Your instructions: Tell how many lines of the material below hold "agent". The reply is that number alone.

Provided information:

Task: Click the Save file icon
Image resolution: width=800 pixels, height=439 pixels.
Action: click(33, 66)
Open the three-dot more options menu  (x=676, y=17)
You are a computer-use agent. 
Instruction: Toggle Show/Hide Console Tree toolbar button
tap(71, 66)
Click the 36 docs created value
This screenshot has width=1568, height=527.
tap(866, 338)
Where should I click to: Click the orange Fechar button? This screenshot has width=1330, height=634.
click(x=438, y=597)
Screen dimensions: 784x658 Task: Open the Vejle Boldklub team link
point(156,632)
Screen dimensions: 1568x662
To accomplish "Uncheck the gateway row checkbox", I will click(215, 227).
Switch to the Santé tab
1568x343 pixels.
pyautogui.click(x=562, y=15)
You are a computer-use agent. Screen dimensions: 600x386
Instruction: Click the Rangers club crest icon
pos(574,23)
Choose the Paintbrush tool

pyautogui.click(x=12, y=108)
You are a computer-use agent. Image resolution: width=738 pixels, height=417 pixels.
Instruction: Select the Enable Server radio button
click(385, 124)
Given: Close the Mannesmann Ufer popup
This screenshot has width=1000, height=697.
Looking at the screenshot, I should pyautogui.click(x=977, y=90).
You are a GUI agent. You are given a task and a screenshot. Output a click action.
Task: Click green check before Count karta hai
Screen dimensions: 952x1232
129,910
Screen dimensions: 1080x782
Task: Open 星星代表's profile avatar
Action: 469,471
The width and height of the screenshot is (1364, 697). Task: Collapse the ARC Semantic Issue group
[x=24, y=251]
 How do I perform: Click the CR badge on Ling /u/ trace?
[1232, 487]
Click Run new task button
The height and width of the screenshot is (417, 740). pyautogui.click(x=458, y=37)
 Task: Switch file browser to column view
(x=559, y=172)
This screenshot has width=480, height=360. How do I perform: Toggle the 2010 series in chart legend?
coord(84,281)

Solution to the problem: 4